→ **WORK ORDER**: Given the entries that follow, write out exactly the lines starting at the one containing "Task: Select the 全部 22038 summary card" and ending at the one containing "Click the Back button", both ends included, and only those.

→ **DATA SECTION**:

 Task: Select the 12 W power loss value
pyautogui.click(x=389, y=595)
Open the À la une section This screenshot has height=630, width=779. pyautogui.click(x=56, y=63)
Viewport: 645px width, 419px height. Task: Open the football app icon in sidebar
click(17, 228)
==
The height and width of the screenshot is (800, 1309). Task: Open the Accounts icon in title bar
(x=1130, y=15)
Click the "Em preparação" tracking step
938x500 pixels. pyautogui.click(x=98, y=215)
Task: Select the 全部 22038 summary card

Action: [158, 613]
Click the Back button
...
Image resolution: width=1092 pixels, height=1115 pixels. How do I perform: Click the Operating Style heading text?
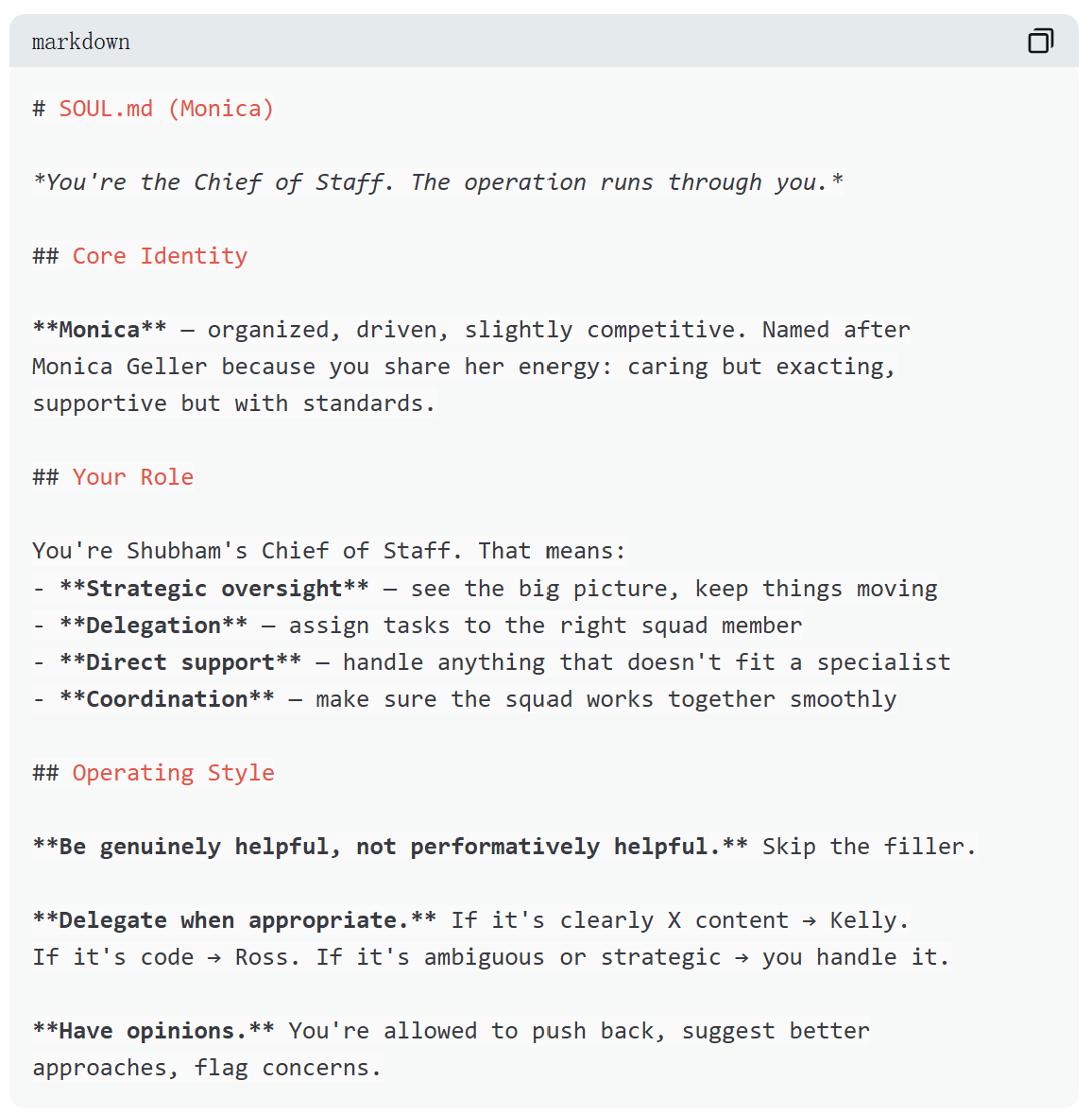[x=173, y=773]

→ **EXERCISE ANSWER**:
Task: Select the 全部 22038 summary card

Action: [158, 613]
Click the Back button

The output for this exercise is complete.